The sudden and unexpected deaths of his close friends, actors Michael K. Williams and Craig “muMs” Grant, compounded the depth of darkness and isolation that he described as “emotional roller coasters.” Royo said that led him to “get ‘Leaving Las Vegas’ for a minute,” referencing the 1995 Nicolas Cage film about a screenwriter who moves to Sin City to drink himself to death.
The actor did not seek professional help for his drinking problem and does not point to a specific event that led to his decision to sober up.
“For the real addicts and all, there’s no bottom, it’s a combination of just hits that you take… There came a time where I had to stop. I felt like I was going in one direction and only one direction. And I didn’t want to go that way. I loved acting too much to throw it all away.”

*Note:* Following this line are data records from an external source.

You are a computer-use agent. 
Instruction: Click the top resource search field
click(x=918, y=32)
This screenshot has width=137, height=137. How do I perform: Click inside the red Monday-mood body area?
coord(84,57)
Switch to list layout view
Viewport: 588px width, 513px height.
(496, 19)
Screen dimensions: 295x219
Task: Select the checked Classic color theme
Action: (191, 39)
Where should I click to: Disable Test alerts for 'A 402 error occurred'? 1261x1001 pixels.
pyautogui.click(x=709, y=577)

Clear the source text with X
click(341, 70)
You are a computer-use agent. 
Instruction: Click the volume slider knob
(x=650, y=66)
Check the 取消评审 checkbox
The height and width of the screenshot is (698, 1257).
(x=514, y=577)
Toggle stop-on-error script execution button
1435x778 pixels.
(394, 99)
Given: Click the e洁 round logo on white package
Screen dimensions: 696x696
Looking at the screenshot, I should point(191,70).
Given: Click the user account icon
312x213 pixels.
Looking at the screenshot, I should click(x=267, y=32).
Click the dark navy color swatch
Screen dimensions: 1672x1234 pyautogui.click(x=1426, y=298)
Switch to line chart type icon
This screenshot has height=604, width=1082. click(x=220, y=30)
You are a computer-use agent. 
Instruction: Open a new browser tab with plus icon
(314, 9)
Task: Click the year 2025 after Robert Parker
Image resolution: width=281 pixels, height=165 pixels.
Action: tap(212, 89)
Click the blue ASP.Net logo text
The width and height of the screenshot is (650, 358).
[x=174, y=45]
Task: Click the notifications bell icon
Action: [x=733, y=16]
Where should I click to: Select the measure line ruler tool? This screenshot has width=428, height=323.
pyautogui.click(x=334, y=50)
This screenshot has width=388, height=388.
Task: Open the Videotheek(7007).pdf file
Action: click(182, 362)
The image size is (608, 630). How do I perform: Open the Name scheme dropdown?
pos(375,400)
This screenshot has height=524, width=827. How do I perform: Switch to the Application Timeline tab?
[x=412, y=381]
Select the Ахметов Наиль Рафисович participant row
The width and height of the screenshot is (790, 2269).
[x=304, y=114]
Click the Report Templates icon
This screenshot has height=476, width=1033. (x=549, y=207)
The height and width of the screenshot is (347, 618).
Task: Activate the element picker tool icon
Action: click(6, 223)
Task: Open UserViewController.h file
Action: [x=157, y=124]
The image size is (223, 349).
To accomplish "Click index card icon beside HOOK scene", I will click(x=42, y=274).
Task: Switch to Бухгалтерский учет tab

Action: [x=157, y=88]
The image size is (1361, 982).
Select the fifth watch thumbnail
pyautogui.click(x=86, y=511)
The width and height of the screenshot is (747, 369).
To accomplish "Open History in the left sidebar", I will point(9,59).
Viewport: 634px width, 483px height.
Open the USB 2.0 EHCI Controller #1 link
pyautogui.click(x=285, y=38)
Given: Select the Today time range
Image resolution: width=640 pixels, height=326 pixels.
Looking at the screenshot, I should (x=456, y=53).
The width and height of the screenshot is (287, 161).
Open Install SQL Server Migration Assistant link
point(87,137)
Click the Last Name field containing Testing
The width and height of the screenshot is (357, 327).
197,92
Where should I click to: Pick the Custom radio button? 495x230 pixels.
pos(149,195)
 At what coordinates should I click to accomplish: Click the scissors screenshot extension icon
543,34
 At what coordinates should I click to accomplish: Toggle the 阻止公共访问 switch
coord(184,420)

When Royo told Bogosian that he wanted to find his joy again on the New York stage, the playwright suggested that he star in “Drinking In America.” He was at first hesitant to take on a “heavy job.”
“But I said to myself, ‘I’d rather liquor and drinking be part of my art than in my liver,’” he said.

An alumnus of HB Studio and The American Academy of Dramatic Arts in Manhattan, Royo’s previous stage credits include Off-Broadway productions of “The Tempest” and special Broadway productions of “The 24 Hour Plays.” His most recent stage performance was for LAByrinth Theater Company’s “A View From 151st Street” in 2007.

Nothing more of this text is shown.